6.2 Registration Procedures. In connection with the Company's registration
obligations hereunder, the Company shall:
(a) Not less than three Trading Days prior to the filing of a
Registration Statement or any related Prospectus or any amendment or supplement
thereto (including any document that would be incorporated or deemed to be
incorporated therein by reference), the Company shall (i) furnish to the
Purchasers and Purchaser Counsel copies of all such documents proposed to be
filed, which documents (other than those incorporated or deemed to be
incorporated by reference) will be subject to the review of such Purchasers and
Purchaser Counsel, and (ii) cause its officers and directors, counsel and
independent certified public accountants to respond to such inquiries as shall
be necessary, in the reasonable opinion of respective counsel, to conduct a
reasonable investigation within the meaning of the Securities Act. The Company
shall not file a Registration Statement or any such Prospectus or any amendments
or supplements thereto to which Purchasers holding a majority of the Registrable
Securities shall reasonably object.
(b) (i) Prepare and file with the Commission such amendments,
including post-effective amendments, to each Registration Statement and the
Prospectus used in connection therewith as may be necessary to keep the
Registration Statement continuously effective as to the applicable Registrable
Securities for the Effectiveness Period and prepare and file with the Commission
such additional Registration Statements in order to register for resale under
the Securities Act all of the Registrable Securities; (ii) cause the related
Prospectus to be amended or supplemented by any required Prospectus supplement,
and as so supplemented or amended to be filed pursuant to Rule 424; (iii)

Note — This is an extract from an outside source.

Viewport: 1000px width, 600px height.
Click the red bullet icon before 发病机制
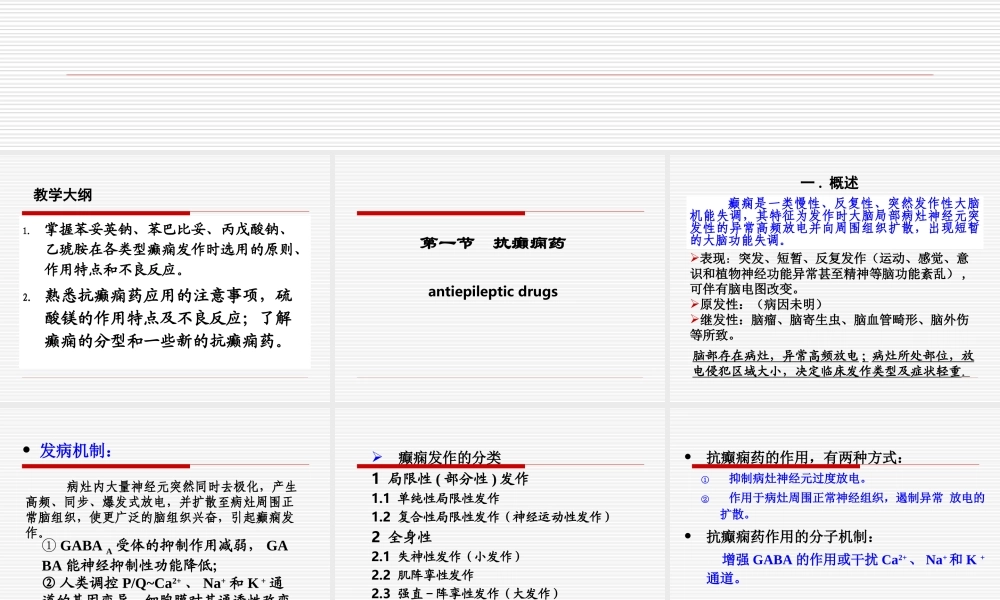tap(25, 450)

respond as promptly as reasonably possible, and in any event within ten days, to
any comments received from the Commission with respect to the Registration
Statement or any amendment thereto and as promptly as reasonably possible
provide the Purchasers true and complete copies of all correspondence from and
to the Commission relating to the Registration Statement; and (iv) comply in all
material respects with the provisions of the Securities Act and the Exchange Act
with respect to the disposition of all Registrable Securities covered by the
Registration Statement during the applicable period in accordance with the
intended methods of disposition by the Purchasers thereof set forth in the
Registration Statement as so amended or in such Prospectus as so supplemented
29
(c) Notify the Purchasers of Registrable Securities to be sold and
Purchaser Counsel as promptly as reasonably possible, and (if requested by any
such Person) confirm such notice in writing no later than one Trading Day
thereafter, of any of the following events: (i) the Commission notifies the
Company whether there will be a "review" of any Registration Statement; (ii) the
Commission comments in writing on any Registration Statement (in which case the
Company shall deliver to each Purchaser a copy of such comments and of all
written responses thereto); (iii) any Registration Statement or any
post-effective amendment is declared effective; (iv) the Commission or any other
Federal or state governmental authority requests any amendment or supplement to
any Registration Statement or Prospectus or requests additional information
related thereto; (v) the Commission issues any stop order suspending the
effectiveness of any Registration Statement or initiates any Proceedings for
that purpose; (vi) the Company receives notice of any suspension of the
qualification or exemption from qualification of any Registrable Securities for
sale in any jurisdiction, or the initiation or threat of any Proceeding for such
purpose; or (vii) the financial statements included or incorporated by reference
in any Registration Statement become ineligible for inclusion or incorporation
therein or any statement made in any Registration Statement or Prospectus or any
document incorporated or deemed to be incorporated therein by reference is
untrue in any material respect or any revision to a Registration Statement,
Prospectus or other document is required so that it will not contain any untrue
statement of a material fact or omit to state any material fact required to be
stated therein or necessary to make the statements therein, in the light of the
circumstances under which they were made, not misleading.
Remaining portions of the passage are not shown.